New method to introduce malware into macOS apps puts millions of Apple users at risk

The evidence supports the general view of Apple products and their advanced security capabilities regarding Windows or Android systems, for example. Apple has worked hard to keep things the way they are, adding multiple layers of security to its operating systems to protect them from the best-known security threats.

Despite these efforts, some hacking groups managed to exploit a critical vulnerability on Apple devices.

Recently cybersecurity specialist Cedric Ownes detailed how hackers exploit this flaw, reported in mid-March and residing in the Gatekeeper mechanism. This feature allows developers to sign up for Apple and pay for their software to run on Mac devices.

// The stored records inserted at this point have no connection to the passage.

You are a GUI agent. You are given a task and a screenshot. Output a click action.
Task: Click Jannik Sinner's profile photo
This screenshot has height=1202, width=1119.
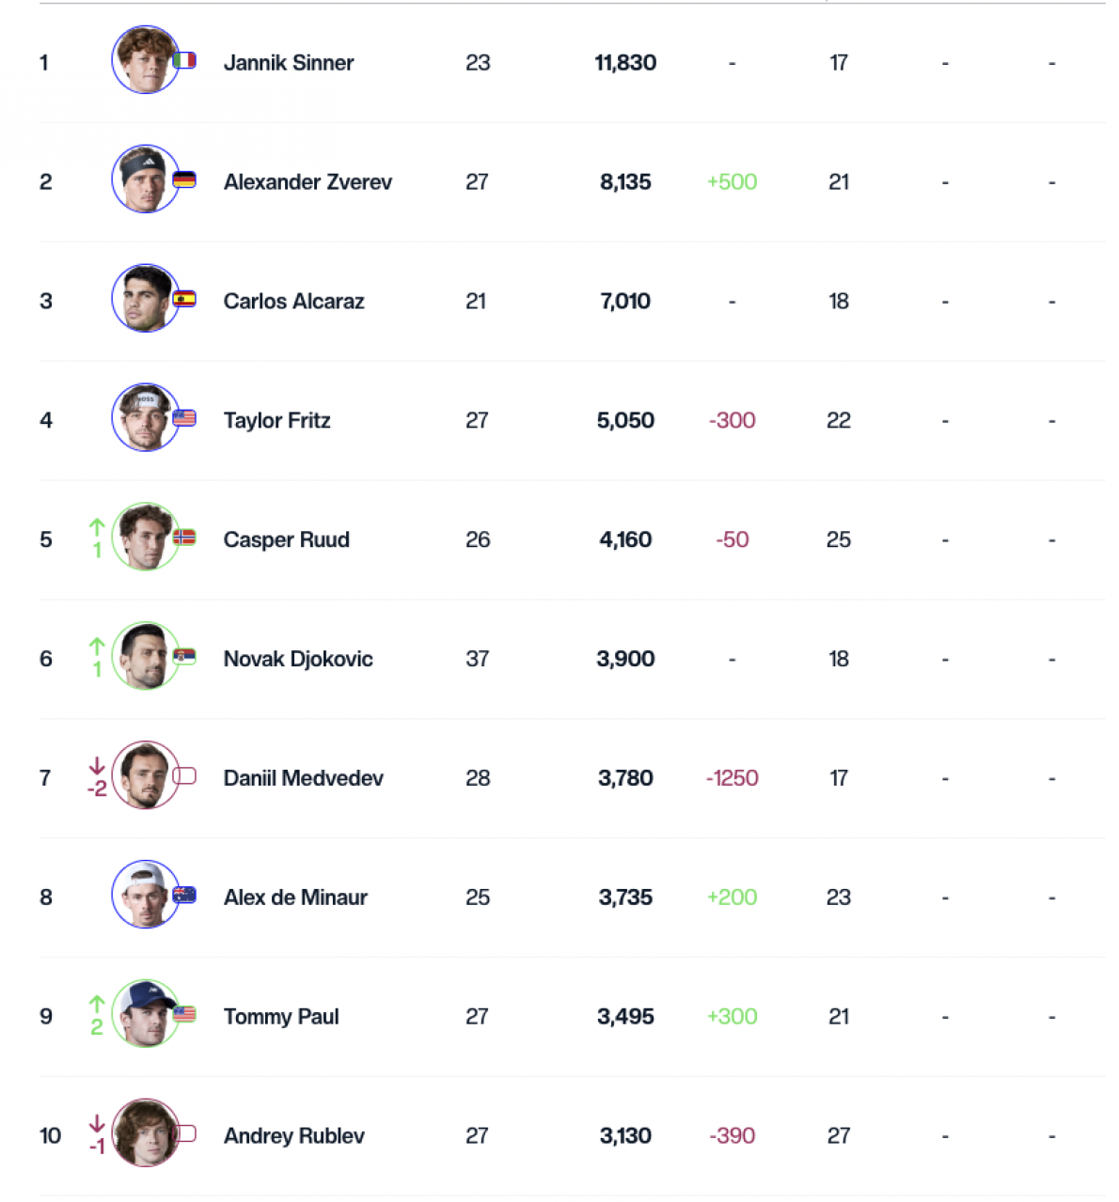tap(146, 60)
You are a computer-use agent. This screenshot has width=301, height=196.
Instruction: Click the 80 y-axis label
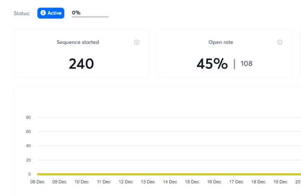[28, 118]

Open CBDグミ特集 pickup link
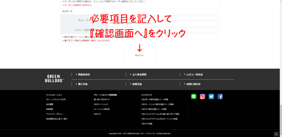(x=147, y=124)
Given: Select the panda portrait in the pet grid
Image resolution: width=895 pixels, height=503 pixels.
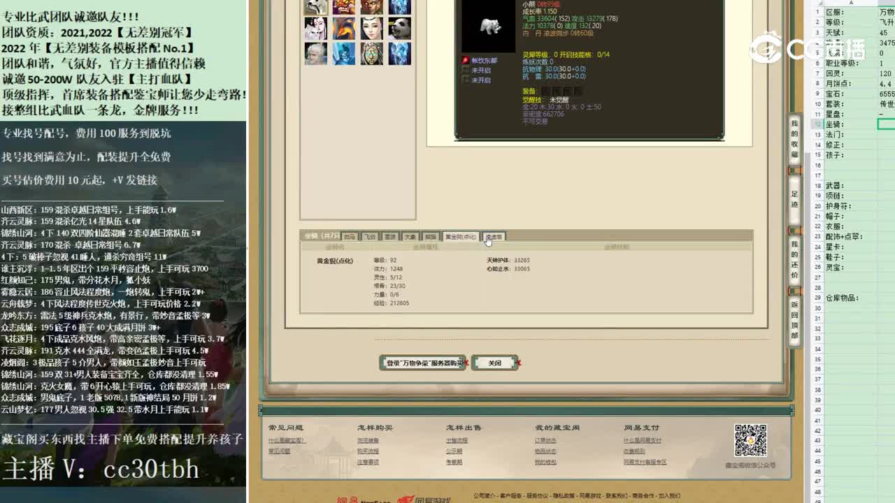Looking at the screenshot, I should 399,29.
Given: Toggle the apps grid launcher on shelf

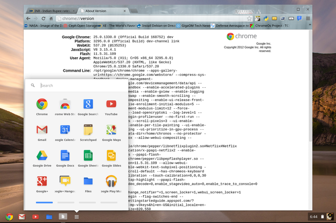Looking at the screenshot, I should 77,217.
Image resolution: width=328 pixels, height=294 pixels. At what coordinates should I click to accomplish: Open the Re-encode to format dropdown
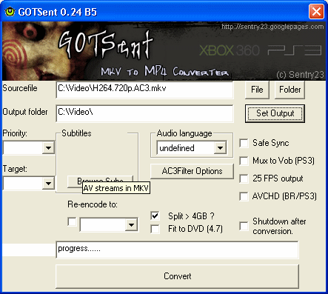(x=131, y=224)
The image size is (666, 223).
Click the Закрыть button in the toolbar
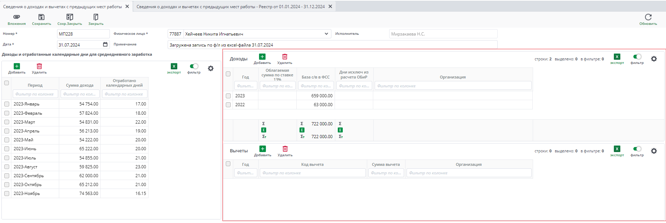(x=96, y=17)
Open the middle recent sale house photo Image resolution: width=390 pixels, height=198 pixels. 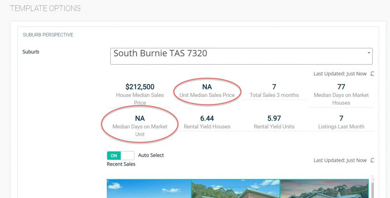(x=236, y=188)
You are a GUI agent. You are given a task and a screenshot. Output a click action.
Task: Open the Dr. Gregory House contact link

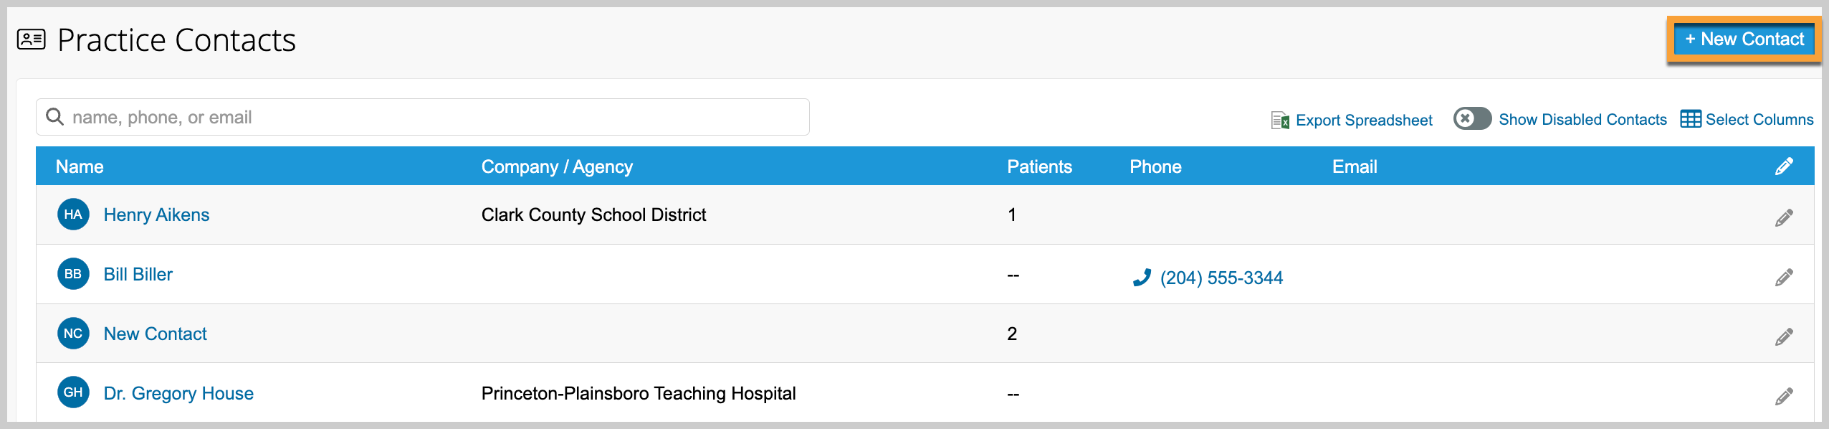click(x=178, y=393)
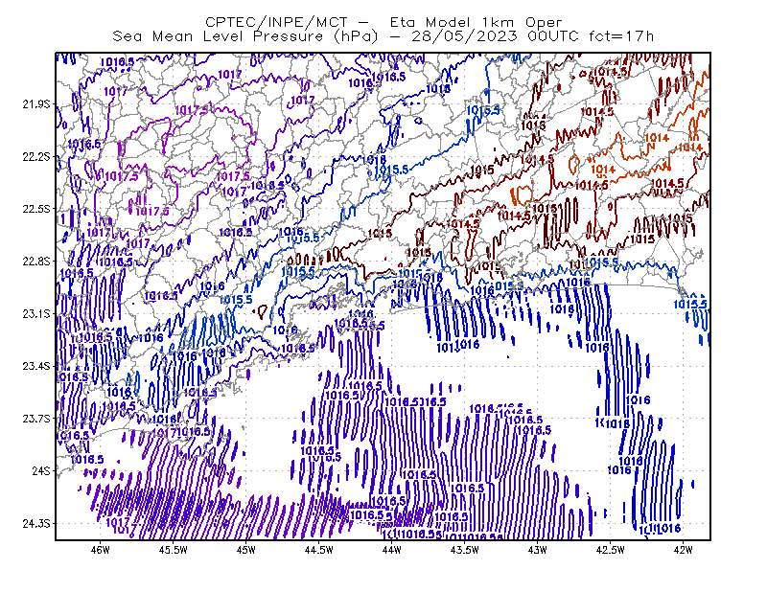Image resolution: width=767 pixels, height=592 pixels.
Task: Select the 45.5W longitude tick label
Action: [x=174, y=550]
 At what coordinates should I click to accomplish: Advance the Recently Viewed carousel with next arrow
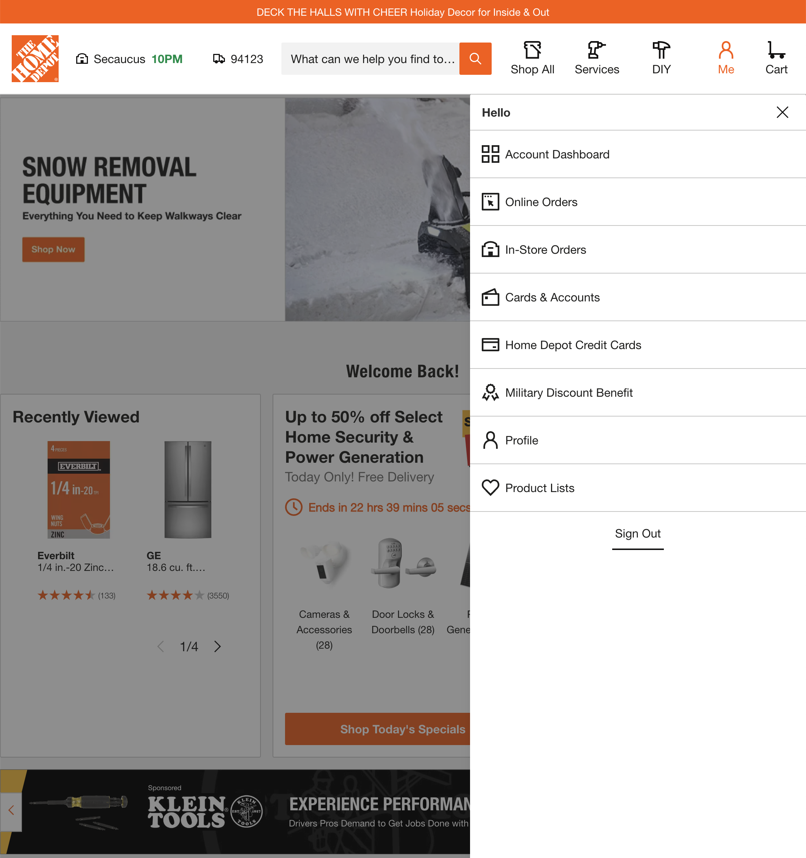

According to Ownes, the software notarization process requires applications to be subjected to an automated verification process developed by Apple. Threat actors could create a malware variant specifically designed to trick this mechanism, which resides on the macOS system itself, so that compromised devices run malware despite not passing the relevant security checks.

This flaw abuses a tiny entry point into the system, which makes the system think that the malicious application has some particularly specific attributes: “If you create an application composed basically of a single script, the code will tell the program what to do instead of doing it for itself,” Ownes says.

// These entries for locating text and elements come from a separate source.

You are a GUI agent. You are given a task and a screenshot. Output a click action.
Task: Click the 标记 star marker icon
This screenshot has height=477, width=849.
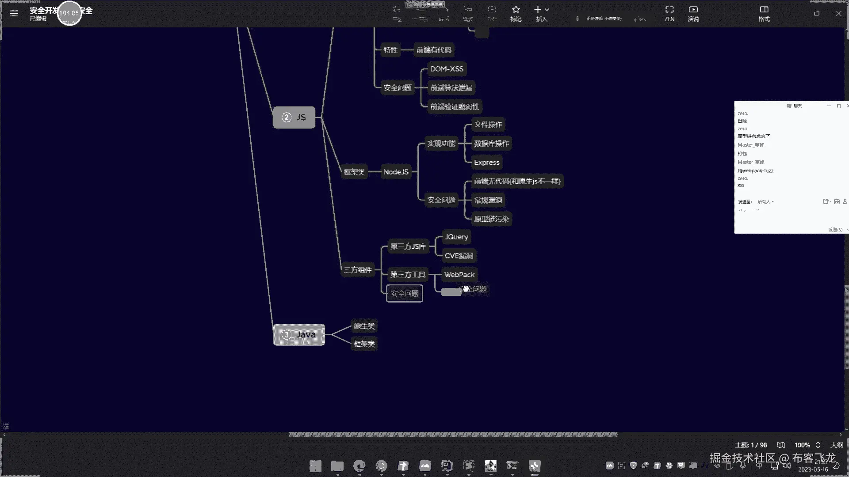coord(516,10)
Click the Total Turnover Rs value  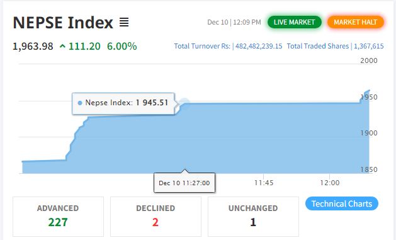pyautogui.click(x=259, y=46)
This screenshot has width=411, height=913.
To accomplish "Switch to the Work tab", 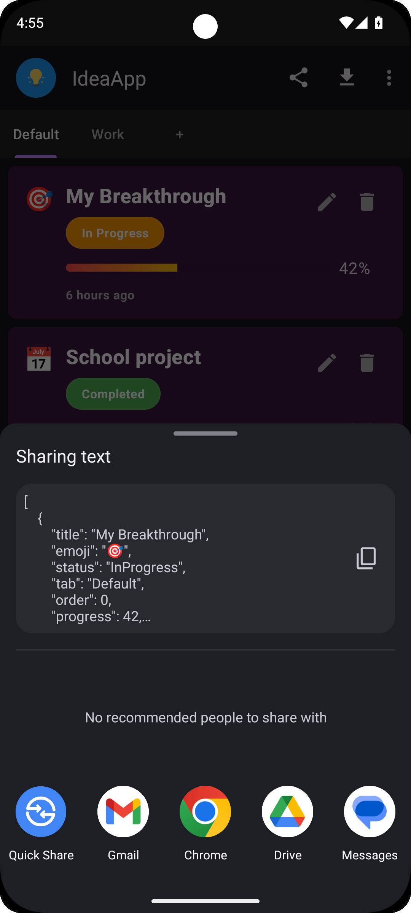I will tap(108, 134).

This intrusion does not include the standard application metadata file (also known as info.plist), which can run a malicious application on any Mac. The researcher reported his findings to Apple and even took his report to renowned macOS expert Patrik Wardle, who delveed a little de further into Ownes’ report.

The expert also mentions that, initially, macOS also checks whether the new apps were actually notarized, although this step is skipped in the scenario described in the report. However, it is then tracked to check if the software is actually an application package; if macOS does not detect an info.plist file, the system will automatically determine that it is not an application.

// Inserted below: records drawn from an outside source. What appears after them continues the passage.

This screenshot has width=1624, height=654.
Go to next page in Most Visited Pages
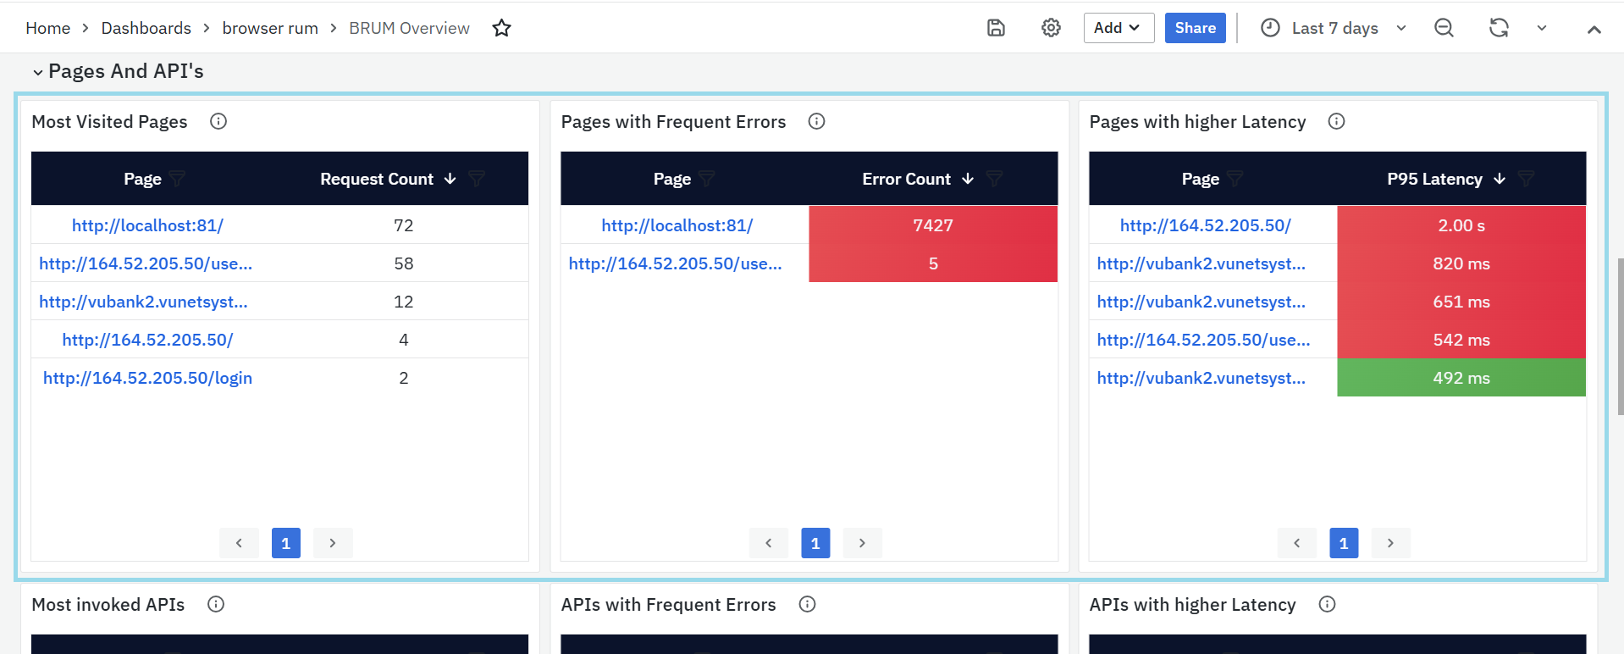333,543
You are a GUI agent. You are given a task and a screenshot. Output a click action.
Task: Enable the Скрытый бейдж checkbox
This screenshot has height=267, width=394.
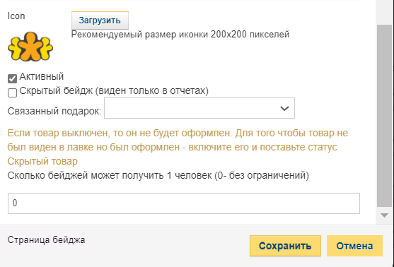[x=12, y=93]
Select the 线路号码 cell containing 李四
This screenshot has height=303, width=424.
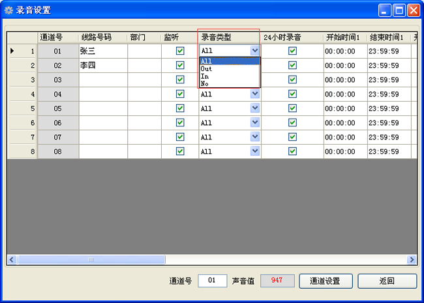102,65
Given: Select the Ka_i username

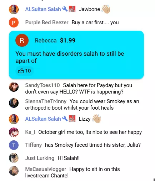Looking at the screenshot, I should click(30, 132).
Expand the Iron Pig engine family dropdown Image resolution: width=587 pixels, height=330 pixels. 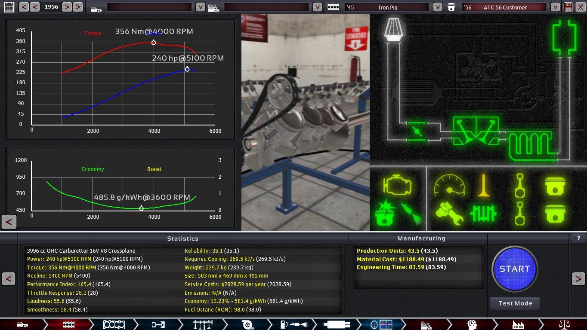pos(437,7)
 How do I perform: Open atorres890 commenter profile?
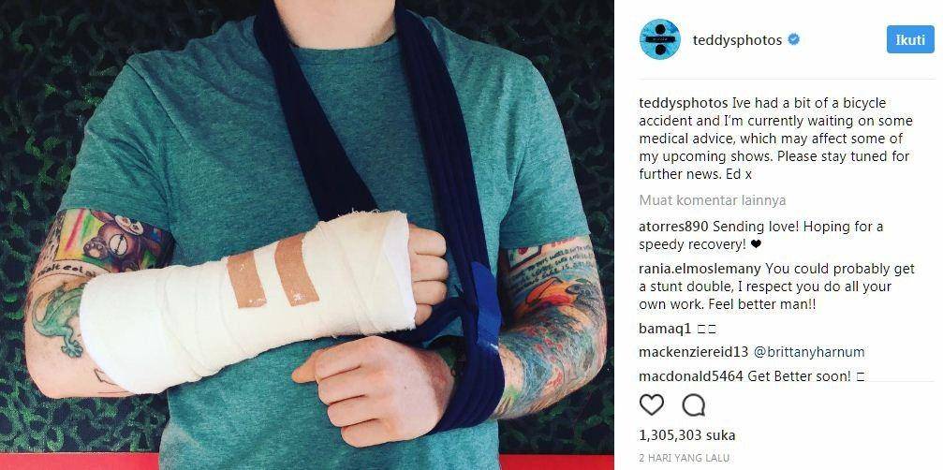coord(674,228)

After performing his own scan, Wardle took his report to Jamf, apple’s device management company, to see if the company’s antivirus solution is actually capable of containing these script-based attacks. Jamf marked a particular version of the Shlayer adware that could exploit this error in an unusual way. The version of Gatekeeper analyzed, released in 2012, shows a warning to users to ask them if they are sure they want to run downloaded apps outside the company’s official store.